Pixel coordinate grounding data.

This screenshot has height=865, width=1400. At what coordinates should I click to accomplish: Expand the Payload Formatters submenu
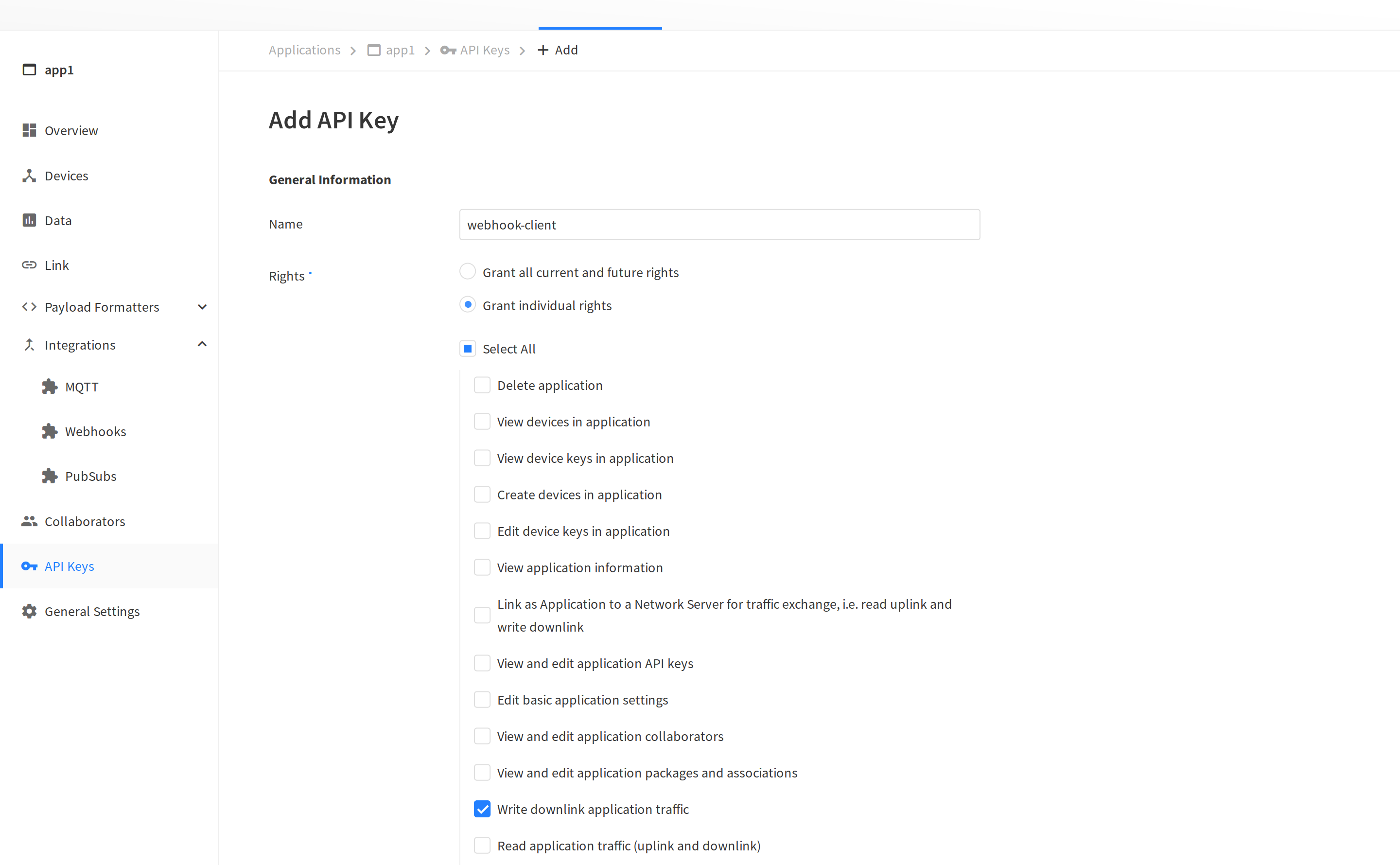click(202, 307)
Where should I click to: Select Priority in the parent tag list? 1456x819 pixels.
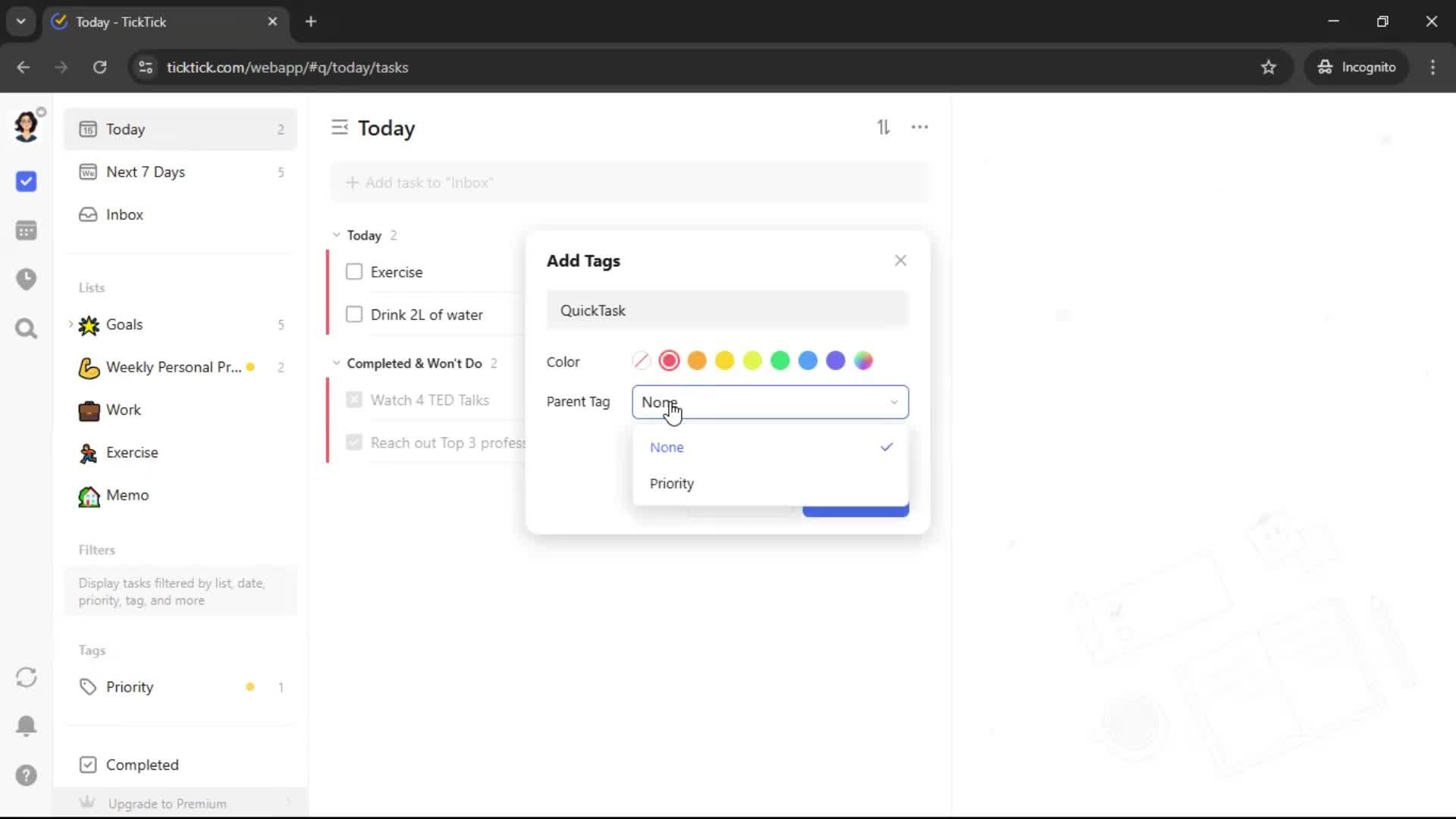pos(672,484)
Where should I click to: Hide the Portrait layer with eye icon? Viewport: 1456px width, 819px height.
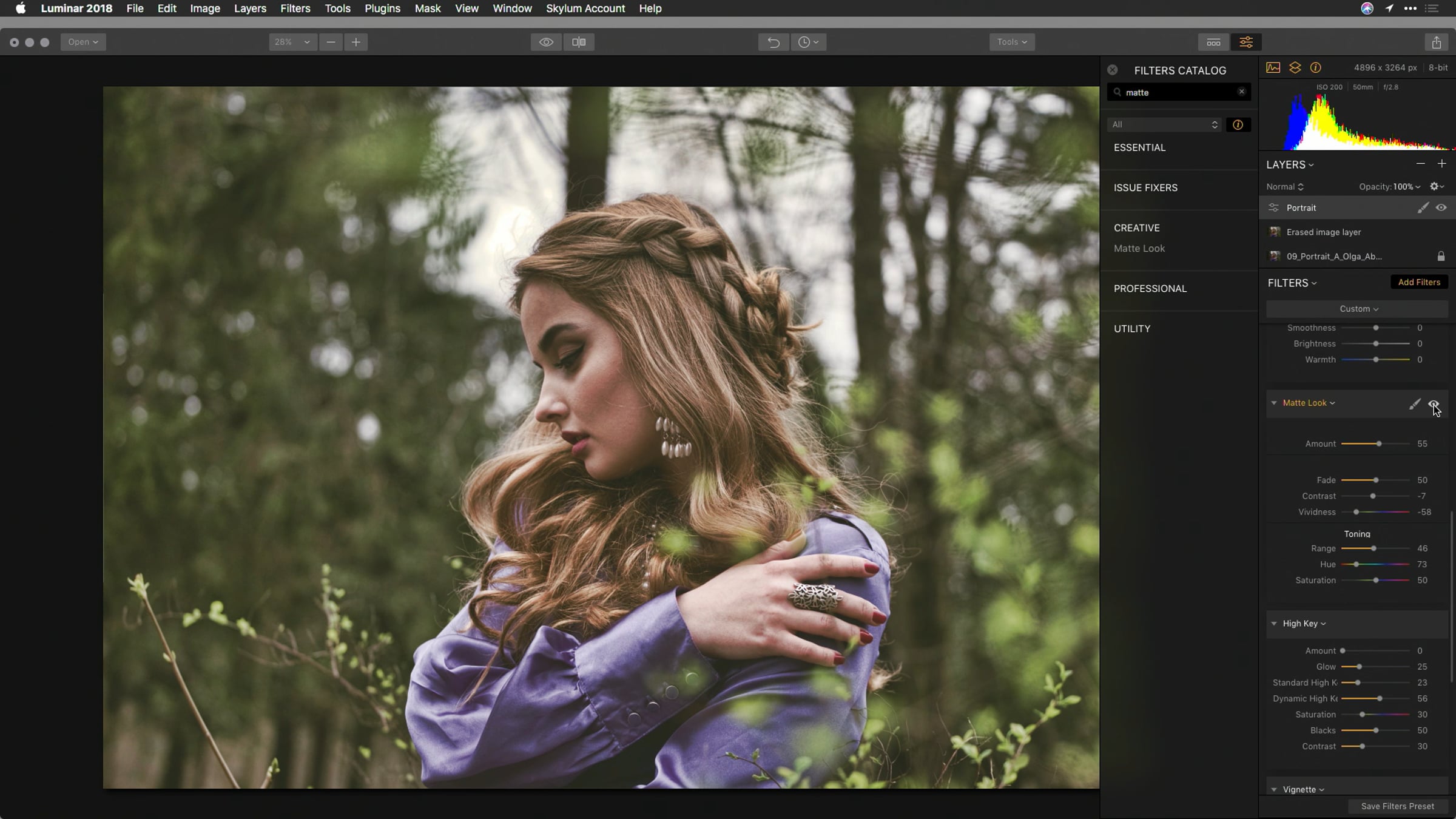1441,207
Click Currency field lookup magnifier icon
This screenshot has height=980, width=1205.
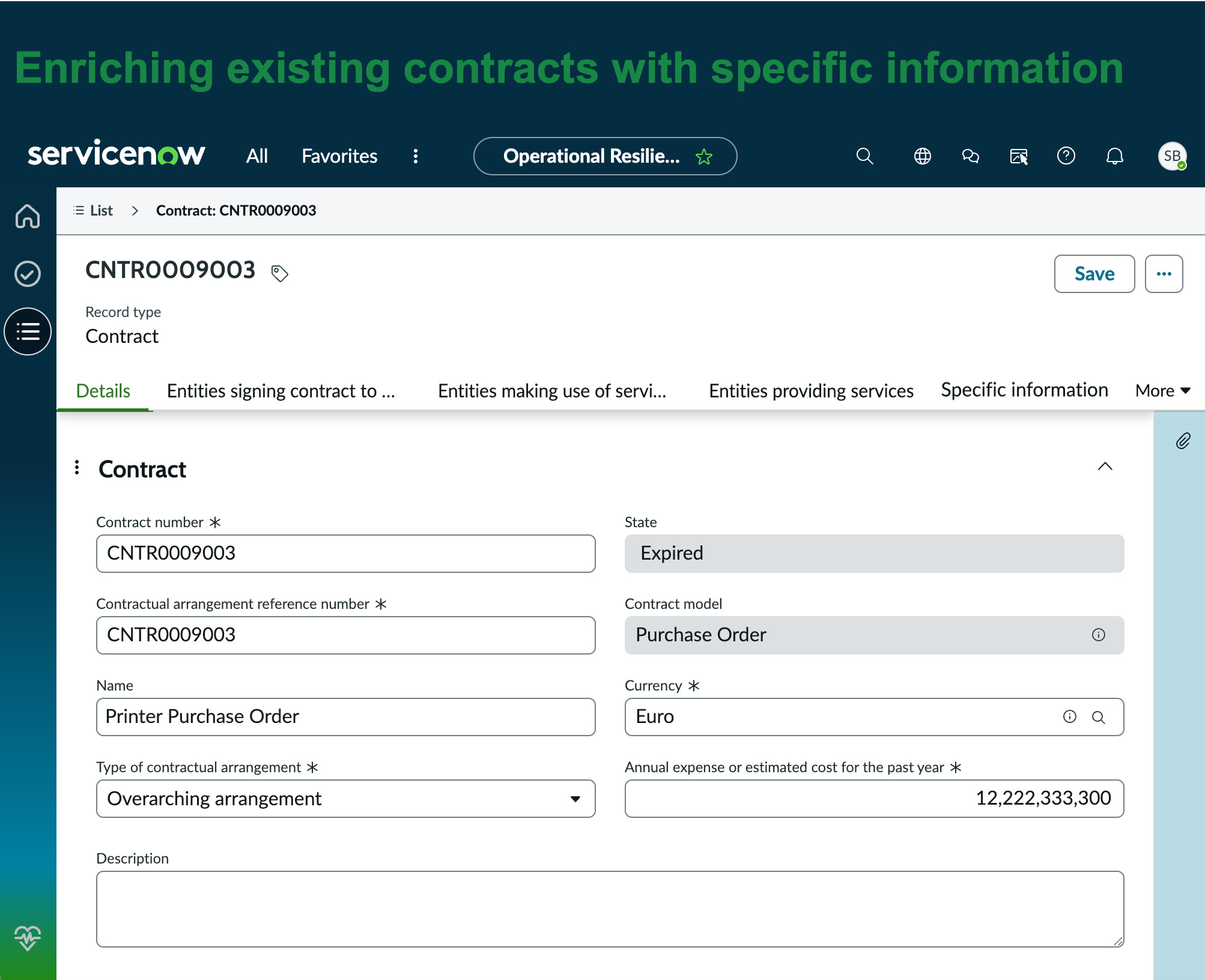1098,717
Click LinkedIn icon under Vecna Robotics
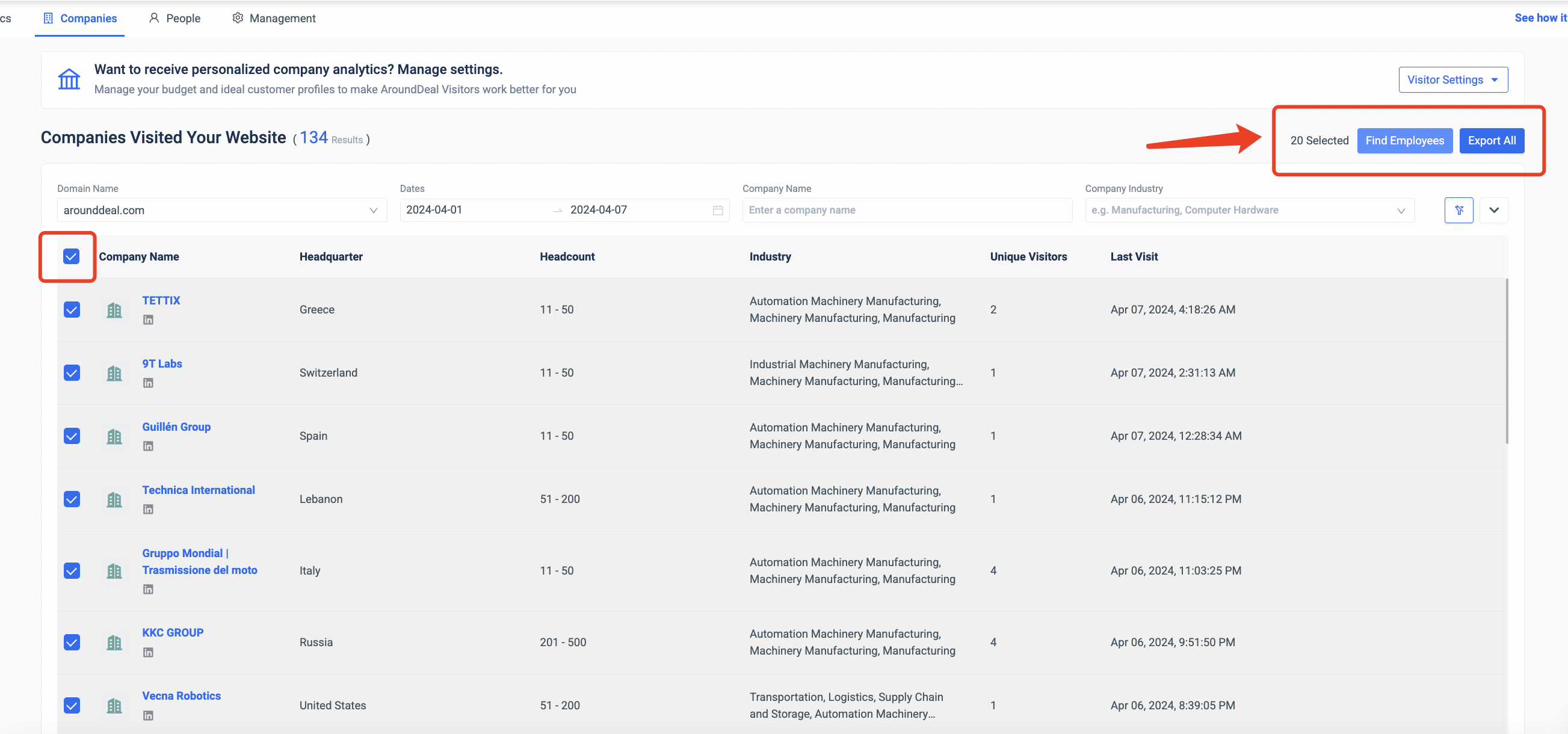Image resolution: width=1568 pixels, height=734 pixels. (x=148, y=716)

REQUIREMENT.
Although the records contain pictures, print only the rest, exactly as written.

EXERCISE OUTPUT.
This screenshot has height=865, width=1400. At what coordinates should I click to accomplish: Expand the Payload Formatters submenu
click(202, 307)
Where should I click to: Select Priority in the parent tag list? 1456x819 pixels.
pos(672,484)
Where should I click to: Hide the Portrait layer with eye icon? Viewport: 1456px width, 819px height.
1441,207
Click Currency field lookup magnifier icon
This screenshot has height=980, width=1205.
1098,717
Click LinkedIn icon under Vecna Robotics
Image resolution: width=1568 pixels, height=734 pixels. (x=148, y=716)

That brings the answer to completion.